By Collin G. Brooke
The first thing I noticed about this book when I pulled it off the shelf was that the cover claimed it was “Edited by Collin Gifford Brooke.” The second was that the subtitle on the cover said “Towards a Rhetoric of New Media,” while the title page reads “ Toward a Rhetoric of New Media.” When I contacted Collin about the first error, he told me that I must have gotten an early copy – later copies have been fixed. The subtitle issue is apparently still in the later copies.
Don't judge a book by its cover. Brooke takes up an intriguing project: rethinking the canons of rhetoric in terms of new media. “A rhetoric of new media,” he argues, “rather than examining the choices that have already been made by writers, should prepare us as writers to make our own choices” (p.15). So he concludes that “we must begin to move from a text-based rhetoric, exemplified by our attachment to the printed page, to a rhetoric that can account for the dynamics of the interface” (p.26). To undertake this project, he first appeals to the ecological metaphor that has lately been deployed in related areas. He cites several scholars in related fields who have used this metaphor, including my colleague Peg Syverson and me (thanks, Collin), and suggests that the canons of rhetoric have been left behind in this work (p.36). So, he says, let's frame the canons in terms of ecology (p.37).

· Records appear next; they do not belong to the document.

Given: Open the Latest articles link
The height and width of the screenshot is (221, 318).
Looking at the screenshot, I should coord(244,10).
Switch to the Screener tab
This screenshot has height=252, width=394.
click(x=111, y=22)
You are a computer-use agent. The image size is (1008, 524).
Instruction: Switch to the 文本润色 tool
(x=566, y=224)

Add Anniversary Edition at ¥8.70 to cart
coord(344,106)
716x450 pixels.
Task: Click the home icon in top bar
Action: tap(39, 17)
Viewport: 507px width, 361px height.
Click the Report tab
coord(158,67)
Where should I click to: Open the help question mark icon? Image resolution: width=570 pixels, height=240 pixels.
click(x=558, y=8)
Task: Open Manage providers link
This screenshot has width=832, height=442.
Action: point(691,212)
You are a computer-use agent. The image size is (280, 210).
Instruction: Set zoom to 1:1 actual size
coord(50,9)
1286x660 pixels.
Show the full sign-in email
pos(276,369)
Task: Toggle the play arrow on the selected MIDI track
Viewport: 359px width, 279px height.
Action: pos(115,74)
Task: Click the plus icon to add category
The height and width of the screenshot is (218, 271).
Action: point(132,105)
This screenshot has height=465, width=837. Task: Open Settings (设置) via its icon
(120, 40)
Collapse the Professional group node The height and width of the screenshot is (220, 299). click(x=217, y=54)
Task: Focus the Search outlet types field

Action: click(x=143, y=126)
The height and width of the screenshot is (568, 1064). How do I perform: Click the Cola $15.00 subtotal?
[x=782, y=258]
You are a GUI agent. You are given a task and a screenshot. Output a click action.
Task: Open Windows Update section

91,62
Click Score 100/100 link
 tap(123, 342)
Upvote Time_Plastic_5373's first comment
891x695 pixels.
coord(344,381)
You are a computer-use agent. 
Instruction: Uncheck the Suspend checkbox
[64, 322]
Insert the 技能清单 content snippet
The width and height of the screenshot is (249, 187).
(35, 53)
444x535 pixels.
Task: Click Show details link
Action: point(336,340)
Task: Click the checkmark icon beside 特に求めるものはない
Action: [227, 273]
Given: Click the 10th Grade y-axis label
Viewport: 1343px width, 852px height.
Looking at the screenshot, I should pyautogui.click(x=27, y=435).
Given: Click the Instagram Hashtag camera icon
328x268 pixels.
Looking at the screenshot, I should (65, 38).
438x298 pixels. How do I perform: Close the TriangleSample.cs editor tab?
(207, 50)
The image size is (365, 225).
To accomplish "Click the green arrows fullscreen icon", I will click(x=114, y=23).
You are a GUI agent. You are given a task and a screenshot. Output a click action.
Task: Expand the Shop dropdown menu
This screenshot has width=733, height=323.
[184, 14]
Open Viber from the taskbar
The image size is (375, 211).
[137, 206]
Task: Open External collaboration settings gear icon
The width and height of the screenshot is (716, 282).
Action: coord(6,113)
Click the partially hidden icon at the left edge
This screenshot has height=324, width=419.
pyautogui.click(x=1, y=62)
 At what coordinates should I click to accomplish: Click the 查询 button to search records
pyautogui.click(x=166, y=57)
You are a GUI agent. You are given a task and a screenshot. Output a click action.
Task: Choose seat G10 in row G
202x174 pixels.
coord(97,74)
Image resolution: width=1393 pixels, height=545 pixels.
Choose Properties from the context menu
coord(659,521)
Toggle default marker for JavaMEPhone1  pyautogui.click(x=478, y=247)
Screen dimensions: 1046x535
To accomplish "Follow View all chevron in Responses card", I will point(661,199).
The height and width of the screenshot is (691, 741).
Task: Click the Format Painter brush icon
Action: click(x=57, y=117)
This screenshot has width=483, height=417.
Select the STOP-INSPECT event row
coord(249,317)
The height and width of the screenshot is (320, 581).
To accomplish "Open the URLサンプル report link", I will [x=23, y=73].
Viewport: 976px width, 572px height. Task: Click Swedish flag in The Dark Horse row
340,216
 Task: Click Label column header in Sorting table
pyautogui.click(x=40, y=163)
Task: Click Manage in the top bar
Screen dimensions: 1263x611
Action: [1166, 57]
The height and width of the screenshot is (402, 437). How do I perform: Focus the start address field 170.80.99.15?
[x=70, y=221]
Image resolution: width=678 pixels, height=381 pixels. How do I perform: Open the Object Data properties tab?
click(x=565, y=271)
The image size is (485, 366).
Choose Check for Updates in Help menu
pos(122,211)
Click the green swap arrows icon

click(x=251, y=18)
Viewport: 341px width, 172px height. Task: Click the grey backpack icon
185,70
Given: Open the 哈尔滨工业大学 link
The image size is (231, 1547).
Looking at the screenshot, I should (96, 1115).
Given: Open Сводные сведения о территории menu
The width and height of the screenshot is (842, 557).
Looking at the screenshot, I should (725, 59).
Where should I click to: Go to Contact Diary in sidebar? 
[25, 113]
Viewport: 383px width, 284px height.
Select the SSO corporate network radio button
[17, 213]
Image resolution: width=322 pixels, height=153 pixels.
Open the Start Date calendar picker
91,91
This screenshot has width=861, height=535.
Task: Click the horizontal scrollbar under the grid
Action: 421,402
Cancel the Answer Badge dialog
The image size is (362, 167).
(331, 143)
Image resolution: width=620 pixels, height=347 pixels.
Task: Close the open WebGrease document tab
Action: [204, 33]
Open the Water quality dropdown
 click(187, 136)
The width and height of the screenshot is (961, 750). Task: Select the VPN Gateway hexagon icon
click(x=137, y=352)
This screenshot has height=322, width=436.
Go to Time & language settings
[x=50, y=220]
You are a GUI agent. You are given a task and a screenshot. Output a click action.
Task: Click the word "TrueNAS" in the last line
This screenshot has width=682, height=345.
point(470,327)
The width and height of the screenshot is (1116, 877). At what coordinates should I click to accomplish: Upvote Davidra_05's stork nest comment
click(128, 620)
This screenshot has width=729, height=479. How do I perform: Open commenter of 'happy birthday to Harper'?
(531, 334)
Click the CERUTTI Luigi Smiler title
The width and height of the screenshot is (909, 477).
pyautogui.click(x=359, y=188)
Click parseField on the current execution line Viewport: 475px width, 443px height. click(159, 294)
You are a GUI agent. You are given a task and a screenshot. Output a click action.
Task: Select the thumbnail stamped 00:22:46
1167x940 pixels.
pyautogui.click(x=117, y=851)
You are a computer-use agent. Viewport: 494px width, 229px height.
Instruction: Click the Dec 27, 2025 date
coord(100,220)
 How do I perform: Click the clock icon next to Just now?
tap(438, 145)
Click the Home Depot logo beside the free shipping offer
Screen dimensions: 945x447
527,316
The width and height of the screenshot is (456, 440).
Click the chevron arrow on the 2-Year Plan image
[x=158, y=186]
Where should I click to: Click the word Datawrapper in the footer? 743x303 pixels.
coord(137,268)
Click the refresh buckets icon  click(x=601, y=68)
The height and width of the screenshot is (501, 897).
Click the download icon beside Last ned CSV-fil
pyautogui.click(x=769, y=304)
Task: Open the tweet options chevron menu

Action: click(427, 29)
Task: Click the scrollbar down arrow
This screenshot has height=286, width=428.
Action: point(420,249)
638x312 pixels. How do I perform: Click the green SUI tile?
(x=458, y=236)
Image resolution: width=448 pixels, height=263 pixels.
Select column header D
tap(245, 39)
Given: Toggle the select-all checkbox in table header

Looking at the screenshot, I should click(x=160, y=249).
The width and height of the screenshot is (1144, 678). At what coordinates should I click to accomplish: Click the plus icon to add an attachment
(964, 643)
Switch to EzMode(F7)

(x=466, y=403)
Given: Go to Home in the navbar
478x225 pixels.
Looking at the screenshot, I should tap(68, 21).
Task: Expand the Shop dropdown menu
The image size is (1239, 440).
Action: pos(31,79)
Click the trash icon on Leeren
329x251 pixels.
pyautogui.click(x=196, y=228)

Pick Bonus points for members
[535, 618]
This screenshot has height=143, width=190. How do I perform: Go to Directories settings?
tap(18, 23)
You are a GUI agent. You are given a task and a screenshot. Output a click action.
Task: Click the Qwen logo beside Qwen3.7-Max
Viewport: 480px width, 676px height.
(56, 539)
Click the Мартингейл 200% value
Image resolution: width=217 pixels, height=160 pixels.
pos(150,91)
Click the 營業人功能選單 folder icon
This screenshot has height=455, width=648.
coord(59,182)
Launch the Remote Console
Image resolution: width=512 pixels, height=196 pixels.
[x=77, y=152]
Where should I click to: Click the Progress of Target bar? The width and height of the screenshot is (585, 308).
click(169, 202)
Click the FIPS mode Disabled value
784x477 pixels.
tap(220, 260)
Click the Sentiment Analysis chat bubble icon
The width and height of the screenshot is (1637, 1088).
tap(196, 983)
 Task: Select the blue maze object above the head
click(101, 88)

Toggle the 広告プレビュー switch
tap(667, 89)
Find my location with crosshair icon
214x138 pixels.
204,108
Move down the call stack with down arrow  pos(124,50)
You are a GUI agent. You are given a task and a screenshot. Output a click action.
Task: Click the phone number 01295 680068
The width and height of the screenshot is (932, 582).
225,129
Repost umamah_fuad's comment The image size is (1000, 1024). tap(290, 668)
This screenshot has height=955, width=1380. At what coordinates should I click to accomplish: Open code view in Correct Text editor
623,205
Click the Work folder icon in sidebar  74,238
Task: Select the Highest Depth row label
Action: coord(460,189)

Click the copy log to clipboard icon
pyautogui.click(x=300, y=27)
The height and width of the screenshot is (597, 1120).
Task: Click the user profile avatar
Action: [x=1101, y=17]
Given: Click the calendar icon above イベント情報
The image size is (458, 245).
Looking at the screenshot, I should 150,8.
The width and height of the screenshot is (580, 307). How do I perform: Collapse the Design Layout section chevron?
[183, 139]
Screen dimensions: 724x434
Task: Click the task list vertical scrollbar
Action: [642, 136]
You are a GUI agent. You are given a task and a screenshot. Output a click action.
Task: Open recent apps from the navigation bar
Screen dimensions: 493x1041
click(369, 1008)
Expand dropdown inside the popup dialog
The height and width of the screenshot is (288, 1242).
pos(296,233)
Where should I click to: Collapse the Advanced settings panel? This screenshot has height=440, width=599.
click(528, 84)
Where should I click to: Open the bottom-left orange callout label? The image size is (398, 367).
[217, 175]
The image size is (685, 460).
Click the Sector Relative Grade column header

That reframing work is undertaken in the subsequent chapters, where Brooke uses several “p words” (p.197) to refigure the canons. In chapter 3, invention becomes proairesis; in chapter 4, arrangement becomes pattern; in chapter 5, style becomes perspective; in chapter 6, memory becomes persistence; and in chapter 7, delivery becomes performance. Brooke casts his net widely for examples as he reframes these canons, discussing Wikipedia, World of Warcraft, blogs, tag clouds, social bookmarking, and other new media examples. He concludes in Chapter 7 that “this book seeks to stage a mutually transformative encounter between rhetoric and technology” (p.197) – an encounter that is necessary, he emphasizes, because we can't productively understand either one without the other.
Those who are studying rhetoric should certainly give this book a look. In particular, students of rhetoric and technology will find it useful for thinking through the relationships between the two – although Brooke argues here that all rhetoric students should also be students of technology and that the separation is damaging. Nevertheless, I think the book will make its deepest impact in graduate programs oriented toward rhetoric and technology and in the computers and writing literature, where scholars are already prepared to wrestle with the issues that Brooke outlines here. For them in particular, I recommend this book.
The copy I read also reads "edited by" on the cover, but I thought that was a pomo nod to the death of the author. Thanks for the clarification.